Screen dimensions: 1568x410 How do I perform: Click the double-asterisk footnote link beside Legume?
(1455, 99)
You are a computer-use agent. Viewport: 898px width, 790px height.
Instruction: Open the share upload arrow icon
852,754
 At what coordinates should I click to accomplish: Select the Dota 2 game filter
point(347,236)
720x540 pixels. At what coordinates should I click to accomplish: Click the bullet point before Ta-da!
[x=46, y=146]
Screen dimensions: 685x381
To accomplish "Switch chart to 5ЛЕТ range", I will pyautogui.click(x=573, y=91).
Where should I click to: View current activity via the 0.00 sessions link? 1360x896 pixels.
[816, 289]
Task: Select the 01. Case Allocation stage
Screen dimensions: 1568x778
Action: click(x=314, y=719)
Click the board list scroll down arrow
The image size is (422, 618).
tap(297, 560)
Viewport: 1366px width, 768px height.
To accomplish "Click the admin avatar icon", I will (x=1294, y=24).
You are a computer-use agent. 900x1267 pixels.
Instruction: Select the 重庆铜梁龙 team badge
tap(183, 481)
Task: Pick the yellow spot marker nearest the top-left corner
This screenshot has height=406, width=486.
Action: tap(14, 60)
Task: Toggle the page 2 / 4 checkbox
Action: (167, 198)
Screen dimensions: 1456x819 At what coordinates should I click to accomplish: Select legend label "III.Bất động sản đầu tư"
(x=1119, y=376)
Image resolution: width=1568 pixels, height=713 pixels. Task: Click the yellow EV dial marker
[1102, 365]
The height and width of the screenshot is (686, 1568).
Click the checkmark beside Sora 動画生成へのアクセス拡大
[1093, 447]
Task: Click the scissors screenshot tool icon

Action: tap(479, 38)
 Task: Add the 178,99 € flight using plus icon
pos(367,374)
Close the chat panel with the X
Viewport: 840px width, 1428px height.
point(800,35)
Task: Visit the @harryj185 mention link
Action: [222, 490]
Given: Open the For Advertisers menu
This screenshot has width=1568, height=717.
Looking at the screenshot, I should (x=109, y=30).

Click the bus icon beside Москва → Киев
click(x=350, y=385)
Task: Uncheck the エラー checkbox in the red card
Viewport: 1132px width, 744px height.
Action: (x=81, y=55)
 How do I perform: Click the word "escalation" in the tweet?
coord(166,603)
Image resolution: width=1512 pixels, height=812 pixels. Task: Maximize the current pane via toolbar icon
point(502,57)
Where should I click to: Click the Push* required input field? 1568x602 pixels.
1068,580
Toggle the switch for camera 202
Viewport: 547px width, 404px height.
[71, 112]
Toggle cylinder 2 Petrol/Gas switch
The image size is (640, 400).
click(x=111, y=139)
==*==
**Work required**
Would you give the data above again, exactly as written?

**Written answer**
Screen dimensions: 1568x410 How do I perform: Click the double-asterisk footnote link beside Legume?
(1455, 99)
You are a computer-use agent. Viewport: 898px width, 790px height.
Instruction: Open the share upload arrow icon
852,754
 At what coordinates should I click to accomplish: Select the Dota 2 game filter
point(347,236)
720x540 pixels. At what coordinates should I click to accomplish: Click the bullet point before Ta-da!
[x=46, y=146]
Screen dimensions: 685x381
To accomplish "Switch chart to 5ЛЕТ range", I will pyautogui.click(x=573, y=91).
Where should I click to: View current activity via the 0.00 sessions link? 1360x896 pixels.
[816, 289]
Task: Select the 01. Case Allocation stage
Screen dimensions: 1568x778
Action: click(x=314, y=719)
Click the board list scroll down arrow
The image size is (422, 618).
tap(297, 560)
Viewport: 1366px width, 768px height.
To accomplish "Click the admin avatar icon", I will (x=1294, y=24).
You are a computer-use agent. 900x1267 pixels.
Instruction: Select the 重庆铜梁龙 team badge
tap(183, 481)
Task: Pick the yellow spot marker nearest the top-left corner
This screenshot has height=406, width=486.
Action: tap(14, 60)
Task: Toggle the page 2 / 4 checkbox
Action: (167, 198)
Screen dimensions: 1456x819 At what coordinates should I click to accomplish: Select legend label "III.Bất động sản đầu tư"
(x=1119, y=376)
Image resolution: width=1568 pixels, height=713 pixels. Task: Click the yellow EV dial marker
[1102, 365]
The height and width of the screenshot is (686, 1568).
Click the checkmark beside Sora 動画生成へのアクセス拡大
[1093, 447]
Task: Click the scissors screenshot tool icon

Action: tap(479, 38)
 Task: Add the 178,99 € flight using plus icon
pos(367,374)
Close the chat panel with the X
Viewport: 840px width, 1428px height.
point(800,35)
Task: Visit the @harryj185 mention link
Action: [222, 490]
Given: Open the For Advertisers menu
This screenshot has width=1568, height=717.
Looking at the screenshot, I should (x=109, y=30).

Click the bus icon beside Москва → Киев
click(x=350, y=385)
Task: Uncheck the エラー checkbox in the red card
Viewport: 1132px width, 744px height.
Action: (x=81, y=55)
 How do I perform: Click the word "escalation" in the tweet?
coord(166,603)
Image resolution: width=1512 pixels, height=812 pixels. Task: Maximize the current pane via toolbar icon
point(502,57)
Where should I click to: Click the Push* required input field? 1568x602 pixels.
1068,580
Toggle the switch for camera 202
Viewport: 547px width, 404px height.
[71, 112]
Toggle cylinder 2 Petrol/Gas switch
The image size is (640, 400).
click(x=111, y=139)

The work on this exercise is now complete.